[Collection entries]
▬▬▬▬▬▬

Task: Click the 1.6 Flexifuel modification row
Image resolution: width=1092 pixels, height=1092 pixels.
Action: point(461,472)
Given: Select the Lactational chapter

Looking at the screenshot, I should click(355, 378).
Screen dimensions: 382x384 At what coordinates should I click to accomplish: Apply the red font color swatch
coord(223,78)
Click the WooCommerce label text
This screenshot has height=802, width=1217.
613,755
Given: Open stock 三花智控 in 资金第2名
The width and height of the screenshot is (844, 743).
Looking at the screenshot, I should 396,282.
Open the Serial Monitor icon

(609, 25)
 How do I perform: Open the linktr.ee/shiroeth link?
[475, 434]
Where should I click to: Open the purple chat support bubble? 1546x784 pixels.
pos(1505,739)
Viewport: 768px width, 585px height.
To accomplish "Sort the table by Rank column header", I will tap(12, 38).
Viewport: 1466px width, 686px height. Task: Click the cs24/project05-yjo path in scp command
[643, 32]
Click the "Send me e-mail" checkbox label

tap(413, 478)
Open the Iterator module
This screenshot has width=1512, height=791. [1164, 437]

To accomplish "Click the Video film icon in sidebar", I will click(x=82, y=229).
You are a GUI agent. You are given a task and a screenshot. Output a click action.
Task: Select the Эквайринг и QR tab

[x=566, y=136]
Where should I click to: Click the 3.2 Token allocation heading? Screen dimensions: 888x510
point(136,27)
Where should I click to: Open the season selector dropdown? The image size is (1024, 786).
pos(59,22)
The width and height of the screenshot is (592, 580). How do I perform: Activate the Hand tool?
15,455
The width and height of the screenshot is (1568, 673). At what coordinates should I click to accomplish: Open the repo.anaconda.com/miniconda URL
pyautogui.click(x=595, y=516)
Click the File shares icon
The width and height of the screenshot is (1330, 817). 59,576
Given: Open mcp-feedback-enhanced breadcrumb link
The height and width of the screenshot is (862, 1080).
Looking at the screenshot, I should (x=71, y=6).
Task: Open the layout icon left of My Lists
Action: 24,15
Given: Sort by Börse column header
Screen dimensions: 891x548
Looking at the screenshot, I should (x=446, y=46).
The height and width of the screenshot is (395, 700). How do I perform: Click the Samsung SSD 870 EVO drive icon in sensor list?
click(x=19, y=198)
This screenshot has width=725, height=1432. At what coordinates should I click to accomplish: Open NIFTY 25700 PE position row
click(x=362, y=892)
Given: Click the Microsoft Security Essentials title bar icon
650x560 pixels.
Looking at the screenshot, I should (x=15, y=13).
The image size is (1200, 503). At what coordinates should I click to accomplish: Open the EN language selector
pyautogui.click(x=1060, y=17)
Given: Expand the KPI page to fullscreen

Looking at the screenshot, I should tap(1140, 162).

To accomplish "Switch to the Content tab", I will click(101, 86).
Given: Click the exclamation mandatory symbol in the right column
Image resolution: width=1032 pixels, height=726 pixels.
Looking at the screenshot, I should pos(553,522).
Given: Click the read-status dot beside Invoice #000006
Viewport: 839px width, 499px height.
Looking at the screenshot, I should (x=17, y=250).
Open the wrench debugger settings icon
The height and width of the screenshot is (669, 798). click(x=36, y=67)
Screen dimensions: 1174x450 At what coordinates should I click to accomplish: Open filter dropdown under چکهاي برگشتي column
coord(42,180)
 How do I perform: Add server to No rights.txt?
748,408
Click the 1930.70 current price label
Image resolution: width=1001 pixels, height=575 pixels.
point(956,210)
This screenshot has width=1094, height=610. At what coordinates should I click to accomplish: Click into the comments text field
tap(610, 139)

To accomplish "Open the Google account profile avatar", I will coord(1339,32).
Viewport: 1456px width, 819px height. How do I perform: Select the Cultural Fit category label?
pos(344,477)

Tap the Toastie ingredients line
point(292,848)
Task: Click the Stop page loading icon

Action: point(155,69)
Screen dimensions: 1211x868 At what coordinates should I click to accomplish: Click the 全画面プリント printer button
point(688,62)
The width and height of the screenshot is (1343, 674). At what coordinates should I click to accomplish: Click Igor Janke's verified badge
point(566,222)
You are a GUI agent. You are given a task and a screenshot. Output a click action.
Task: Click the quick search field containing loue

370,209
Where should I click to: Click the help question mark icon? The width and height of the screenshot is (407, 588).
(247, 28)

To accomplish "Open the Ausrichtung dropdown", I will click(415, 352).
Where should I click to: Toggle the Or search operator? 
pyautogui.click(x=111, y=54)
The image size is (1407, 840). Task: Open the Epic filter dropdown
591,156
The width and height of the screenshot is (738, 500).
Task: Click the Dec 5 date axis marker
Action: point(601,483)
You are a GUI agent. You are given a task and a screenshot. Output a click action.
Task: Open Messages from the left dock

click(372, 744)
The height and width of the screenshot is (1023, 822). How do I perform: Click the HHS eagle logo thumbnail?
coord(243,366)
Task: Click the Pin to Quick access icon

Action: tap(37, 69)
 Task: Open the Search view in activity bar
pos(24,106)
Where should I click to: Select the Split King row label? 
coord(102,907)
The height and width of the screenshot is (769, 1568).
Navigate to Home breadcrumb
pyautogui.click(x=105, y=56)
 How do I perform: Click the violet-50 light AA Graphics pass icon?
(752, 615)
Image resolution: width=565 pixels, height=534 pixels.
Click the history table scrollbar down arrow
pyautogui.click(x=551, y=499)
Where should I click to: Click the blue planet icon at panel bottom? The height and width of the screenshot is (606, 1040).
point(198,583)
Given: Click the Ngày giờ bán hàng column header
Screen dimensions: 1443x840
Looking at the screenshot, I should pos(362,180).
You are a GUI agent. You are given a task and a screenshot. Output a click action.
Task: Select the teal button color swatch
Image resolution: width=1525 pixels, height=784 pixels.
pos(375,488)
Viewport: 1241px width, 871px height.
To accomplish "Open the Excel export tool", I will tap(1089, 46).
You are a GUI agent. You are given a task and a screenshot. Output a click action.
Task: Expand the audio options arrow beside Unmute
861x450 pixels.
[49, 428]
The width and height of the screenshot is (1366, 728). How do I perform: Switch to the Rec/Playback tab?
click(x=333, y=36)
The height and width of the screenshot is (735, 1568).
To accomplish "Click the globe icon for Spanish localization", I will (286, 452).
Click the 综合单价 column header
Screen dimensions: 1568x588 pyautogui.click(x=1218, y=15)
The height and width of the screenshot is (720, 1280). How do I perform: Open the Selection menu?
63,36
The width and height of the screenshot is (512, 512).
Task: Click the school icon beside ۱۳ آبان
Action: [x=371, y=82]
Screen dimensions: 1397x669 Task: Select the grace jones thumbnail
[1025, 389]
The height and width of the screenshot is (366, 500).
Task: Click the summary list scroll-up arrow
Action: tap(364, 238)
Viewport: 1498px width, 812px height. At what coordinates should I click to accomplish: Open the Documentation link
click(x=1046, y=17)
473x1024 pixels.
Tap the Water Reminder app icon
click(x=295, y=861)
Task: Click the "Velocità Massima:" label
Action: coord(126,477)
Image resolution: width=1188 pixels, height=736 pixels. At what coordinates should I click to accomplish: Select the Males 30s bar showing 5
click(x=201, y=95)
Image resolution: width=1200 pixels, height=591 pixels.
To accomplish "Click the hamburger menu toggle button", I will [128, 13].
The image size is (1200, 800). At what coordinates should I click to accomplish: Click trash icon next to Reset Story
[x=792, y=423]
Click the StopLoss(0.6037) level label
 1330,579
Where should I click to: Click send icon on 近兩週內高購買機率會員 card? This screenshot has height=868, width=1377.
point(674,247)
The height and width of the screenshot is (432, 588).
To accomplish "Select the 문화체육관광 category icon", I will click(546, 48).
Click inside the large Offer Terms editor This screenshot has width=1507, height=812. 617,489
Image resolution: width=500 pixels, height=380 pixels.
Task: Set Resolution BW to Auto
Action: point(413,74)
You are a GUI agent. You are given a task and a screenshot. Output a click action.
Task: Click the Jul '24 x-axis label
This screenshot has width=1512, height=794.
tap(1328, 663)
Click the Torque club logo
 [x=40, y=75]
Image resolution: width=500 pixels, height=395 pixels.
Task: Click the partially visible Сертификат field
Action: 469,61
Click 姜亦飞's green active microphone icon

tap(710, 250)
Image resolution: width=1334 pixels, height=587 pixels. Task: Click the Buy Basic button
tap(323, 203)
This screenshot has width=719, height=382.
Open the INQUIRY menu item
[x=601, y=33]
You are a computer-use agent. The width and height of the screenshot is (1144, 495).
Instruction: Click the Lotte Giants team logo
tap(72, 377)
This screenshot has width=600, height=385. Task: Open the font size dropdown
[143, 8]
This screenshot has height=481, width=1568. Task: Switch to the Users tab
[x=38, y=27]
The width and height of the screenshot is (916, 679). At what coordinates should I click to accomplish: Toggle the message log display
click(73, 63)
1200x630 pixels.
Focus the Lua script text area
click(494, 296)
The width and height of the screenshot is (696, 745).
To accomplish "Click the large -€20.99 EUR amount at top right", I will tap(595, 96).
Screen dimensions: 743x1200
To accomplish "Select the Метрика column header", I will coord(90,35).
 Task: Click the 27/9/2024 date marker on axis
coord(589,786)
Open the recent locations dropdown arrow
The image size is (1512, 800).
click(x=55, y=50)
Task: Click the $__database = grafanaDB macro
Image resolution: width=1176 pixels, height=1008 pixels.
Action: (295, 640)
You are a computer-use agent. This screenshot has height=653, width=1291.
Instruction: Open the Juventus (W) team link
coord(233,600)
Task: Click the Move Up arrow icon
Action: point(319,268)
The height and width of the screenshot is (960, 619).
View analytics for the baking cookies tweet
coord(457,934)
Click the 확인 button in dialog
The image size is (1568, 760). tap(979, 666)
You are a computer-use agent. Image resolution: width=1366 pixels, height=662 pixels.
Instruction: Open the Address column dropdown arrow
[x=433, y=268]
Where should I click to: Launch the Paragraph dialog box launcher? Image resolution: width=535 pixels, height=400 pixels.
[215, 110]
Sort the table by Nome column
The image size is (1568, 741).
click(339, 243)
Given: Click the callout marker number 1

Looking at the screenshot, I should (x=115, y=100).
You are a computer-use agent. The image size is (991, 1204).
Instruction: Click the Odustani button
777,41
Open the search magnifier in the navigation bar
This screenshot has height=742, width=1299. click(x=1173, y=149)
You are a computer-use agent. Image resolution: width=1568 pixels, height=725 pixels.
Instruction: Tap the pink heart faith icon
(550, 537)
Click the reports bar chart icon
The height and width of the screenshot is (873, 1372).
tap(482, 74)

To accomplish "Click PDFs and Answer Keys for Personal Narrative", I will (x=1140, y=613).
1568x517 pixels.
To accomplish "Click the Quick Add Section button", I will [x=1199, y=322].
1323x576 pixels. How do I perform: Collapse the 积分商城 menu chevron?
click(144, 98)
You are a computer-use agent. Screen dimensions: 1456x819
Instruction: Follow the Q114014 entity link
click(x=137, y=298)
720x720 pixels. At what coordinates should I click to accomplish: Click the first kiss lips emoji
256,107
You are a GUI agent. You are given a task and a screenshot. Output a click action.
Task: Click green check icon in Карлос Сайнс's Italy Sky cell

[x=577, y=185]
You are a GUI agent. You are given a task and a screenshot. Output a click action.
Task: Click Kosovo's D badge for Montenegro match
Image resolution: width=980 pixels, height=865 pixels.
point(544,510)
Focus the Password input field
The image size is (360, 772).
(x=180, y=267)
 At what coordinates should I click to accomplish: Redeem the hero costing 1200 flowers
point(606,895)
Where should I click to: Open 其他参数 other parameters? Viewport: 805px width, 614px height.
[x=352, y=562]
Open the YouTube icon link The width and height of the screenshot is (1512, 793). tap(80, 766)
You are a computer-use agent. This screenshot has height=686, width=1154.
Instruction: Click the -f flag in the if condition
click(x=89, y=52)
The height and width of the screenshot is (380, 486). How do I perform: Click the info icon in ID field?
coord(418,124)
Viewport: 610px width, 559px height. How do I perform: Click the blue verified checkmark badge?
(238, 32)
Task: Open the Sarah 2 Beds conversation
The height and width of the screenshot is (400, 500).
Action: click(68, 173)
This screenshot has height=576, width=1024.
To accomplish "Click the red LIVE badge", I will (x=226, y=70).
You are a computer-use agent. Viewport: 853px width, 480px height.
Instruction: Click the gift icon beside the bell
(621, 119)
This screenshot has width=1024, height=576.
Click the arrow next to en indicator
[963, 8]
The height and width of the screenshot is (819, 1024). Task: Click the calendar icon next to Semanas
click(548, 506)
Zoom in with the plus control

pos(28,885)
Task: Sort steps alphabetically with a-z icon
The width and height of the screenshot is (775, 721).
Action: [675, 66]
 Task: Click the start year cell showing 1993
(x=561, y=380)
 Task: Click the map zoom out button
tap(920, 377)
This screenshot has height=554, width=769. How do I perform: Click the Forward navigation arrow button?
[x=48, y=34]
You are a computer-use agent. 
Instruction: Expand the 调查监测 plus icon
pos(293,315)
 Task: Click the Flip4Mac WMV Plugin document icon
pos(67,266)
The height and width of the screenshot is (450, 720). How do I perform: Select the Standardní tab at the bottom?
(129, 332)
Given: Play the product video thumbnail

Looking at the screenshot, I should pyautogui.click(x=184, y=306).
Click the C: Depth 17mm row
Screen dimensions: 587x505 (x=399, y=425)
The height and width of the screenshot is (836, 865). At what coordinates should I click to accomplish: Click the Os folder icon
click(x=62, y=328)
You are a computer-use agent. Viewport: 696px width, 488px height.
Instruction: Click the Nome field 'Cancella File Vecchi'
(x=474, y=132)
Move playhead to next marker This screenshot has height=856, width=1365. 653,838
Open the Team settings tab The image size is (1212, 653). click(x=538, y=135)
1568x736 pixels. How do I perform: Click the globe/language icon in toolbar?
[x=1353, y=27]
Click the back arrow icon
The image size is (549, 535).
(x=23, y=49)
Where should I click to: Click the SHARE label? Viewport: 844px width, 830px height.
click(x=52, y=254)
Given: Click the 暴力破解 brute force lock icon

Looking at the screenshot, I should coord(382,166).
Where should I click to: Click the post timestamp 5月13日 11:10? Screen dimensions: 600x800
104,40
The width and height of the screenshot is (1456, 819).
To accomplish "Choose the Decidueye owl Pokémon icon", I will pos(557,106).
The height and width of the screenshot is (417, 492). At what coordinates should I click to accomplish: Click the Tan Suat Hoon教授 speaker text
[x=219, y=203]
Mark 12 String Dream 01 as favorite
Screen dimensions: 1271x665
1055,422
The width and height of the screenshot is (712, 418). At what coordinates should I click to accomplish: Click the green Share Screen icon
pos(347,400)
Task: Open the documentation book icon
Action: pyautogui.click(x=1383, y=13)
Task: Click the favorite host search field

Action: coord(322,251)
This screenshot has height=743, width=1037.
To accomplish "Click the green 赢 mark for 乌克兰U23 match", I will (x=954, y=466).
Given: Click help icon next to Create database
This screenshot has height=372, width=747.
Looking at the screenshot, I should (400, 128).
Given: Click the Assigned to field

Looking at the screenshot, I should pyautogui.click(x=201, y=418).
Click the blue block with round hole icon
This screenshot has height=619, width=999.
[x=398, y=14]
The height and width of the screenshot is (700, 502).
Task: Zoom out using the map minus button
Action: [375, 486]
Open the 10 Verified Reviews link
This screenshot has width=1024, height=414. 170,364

▬▬▬▬▬▬

Extract every line from the records above that contains the word "match".

Task: Click Kosovo's D badge for Montenegro match
To accomplish "Click the green 赢 mark for 乌克兰U23 match", I will (x=954, y=466).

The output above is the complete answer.